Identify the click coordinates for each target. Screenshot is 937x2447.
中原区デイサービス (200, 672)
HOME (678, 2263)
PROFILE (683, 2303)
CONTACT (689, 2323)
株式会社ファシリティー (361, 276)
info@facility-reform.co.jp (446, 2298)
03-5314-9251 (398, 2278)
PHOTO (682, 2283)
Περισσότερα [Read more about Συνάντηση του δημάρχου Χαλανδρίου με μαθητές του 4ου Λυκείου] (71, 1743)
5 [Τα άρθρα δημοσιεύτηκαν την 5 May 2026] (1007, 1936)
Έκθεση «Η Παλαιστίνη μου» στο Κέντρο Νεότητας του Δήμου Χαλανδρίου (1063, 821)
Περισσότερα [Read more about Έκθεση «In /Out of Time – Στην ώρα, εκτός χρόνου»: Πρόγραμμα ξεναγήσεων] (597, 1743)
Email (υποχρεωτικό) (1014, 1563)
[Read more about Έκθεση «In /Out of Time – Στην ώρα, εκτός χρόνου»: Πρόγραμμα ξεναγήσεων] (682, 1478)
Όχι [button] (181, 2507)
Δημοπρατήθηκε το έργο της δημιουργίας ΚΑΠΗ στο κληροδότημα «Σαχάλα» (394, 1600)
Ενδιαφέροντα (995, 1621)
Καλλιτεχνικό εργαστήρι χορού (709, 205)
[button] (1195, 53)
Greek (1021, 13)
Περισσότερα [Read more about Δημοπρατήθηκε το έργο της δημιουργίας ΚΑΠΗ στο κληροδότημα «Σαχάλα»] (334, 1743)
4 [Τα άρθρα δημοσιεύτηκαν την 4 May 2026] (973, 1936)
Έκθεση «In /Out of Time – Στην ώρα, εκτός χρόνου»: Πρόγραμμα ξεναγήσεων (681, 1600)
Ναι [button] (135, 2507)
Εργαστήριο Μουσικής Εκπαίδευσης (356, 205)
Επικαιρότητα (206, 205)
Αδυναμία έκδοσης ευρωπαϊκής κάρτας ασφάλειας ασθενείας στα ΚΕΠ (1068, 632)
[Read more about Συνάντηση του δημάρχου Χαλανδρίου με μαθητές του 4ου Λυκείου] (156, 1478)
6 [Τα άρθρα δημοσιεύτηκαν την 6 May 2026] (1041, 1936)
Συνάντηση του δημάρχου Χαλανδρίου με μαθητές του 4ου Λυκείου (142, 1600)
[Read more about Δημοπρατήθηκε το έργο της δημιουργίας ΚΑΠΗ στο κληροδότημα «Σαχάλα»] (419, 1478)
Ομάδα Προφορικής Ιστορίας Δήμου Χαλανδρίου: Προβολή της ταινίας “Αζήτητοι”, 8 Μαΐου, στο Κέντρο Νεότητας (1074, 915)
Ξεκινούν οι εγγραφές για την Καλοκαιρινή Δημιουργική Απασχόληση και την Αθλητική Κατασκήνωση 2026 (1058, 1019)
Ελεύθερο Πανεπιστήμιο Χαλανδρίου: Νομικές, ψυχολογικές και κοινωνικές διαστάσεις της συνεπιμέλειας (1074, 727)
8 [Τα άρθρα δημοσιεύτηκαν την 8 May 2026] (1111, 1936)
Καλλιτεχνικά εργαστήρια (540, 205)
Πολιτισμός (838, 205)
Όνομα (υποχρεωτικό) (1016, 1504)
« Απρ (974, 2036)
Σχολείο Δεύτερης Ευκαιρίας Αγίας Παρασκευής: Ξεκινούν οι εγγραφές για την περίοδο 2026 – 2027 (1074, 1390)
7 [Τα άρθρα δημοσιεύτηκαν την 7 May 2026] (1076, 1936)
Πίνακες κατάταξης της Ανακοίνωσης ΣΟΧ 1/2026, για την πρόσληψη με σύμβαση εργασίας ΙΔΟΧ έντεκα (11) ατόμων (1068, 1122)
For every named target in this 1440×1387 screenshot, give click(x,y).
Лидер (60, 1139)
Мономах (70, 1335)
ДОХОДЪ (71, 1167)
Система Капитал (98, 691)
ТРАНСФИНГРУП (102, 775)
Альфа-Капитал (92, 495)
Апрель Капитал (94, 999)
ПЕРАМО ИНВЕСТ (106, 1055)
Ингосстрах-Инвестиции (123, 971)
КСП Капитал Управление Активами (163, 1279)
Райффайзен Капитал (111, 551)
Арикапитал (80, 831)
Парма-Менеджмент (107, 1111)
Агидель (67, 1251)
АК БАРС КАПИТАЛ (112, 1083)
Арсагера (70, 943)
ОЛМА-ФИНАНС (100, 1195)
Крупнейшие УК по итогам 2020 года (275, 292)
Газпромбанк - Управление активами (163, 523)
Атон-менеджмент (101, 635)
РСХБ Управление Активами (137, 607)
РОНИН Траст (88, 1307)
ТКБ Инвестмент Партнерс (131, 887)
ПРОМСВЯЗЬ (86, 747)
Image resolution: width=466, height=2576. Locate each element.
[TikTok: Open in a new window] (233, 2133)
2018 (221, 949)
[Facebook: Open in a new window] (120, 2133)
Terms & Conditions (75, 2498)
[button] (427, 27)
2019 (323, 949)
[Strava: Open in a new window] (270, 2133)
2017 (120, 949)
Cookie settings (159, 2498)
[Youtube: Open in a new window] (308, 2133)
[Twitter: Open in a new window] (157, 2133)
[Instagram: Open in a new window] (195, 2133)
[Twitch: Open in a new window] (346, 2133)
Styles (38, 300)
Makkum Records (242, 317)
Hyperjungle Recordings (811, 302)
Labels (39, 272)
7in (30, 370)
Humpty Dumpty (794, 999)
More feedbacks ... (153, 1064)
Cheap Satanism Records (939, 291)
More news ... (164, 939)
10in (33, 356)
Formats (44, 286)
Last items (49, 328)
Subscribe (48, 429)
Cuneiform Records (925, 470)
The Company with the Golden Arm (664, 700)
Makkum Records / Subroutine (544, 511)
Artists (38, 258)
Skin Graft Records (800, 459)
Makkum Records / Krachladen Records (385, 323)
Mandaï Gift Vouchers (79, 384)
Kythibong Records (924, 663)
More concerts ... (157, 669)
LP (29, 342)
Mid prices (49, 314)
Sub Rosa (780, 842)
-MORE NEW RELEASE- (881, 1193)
==================================================
Transcribe the listing above without changes, from its first line through the line containing "Επικαιρότητα (206, 205)", including that line.

Identify the click coordinates for each target. Screenshot is 937x2447.
中原区デイサービス (200, 672)
HOME (678, 2263)
PROFILE (683, 2303)
CONTACT (689, 2323)
株式会社ファシリティー (361, 276)
info@facility-reform.co.jp (446, 2298)
03-5314-9251 (398, 2278)
PHOTO (682, 2283)
Περισσότερα [Read more about Συνάντηση του δημάρχου Χαλανδρίου με μαθητές του 4ου Λυκείου] (71, 1743)
5 [Τα άρθρα δημοσιεύτηκαν την 5 May 2026] (1007, 1936)
Έκθεση «Η Παλαιστίνη μου» στο Κέντρο Νεότητας του Δήμου Χαλανδρίου (1063, 821)
Περισσότερα [Read more about Έκθεση «In /Out of Time – Στην ώρα, εκτός χρόνου»: Πρόγραμμα ξεναγήσεων] (597, 1743)
Email (υποχρεωτικό) (1014, 1563)
[Read more about Έκθεση «In /Out of Time – Στην ώρα, εκτός χρόνου»: Πρόγραμμα ξεναγήσεων] (682, 1478)
Όχι [button] (181, 2507)
Δημοπρατήθηκε το έργο της δημιουργίας ΚΑΠΗ στο κληροδότημα «Σαχάλα» (394, 1600)
Ενδιαφέροντα (995, 1621)
Καλλιτεχνικό εργαστήρι χορού (709, 205)
[button] (1195, 53)
Greek (1021, 13)
Περισσότερα [Read more about Δημοπρατήθηκε το έργο της δημιουργίας ΚΑΠΗ στο κληροδότημα «Σαχάλα»] (334, 1743)
4 [Τα άρθρα δημοσιεύτηκαν την 4 May 2026] (973, 1936)
Έκθεση «In /Out of Time – Στην ώρα, εκτός χρόνου»: Πρόγραμμα ξεναγήσεων (681, 1600)
Ναι [button] (135, 2507)
Εργαστήριο Μουσικής Εκπαίδευσης (356, 205)
Επικαιρότητα (206, 205)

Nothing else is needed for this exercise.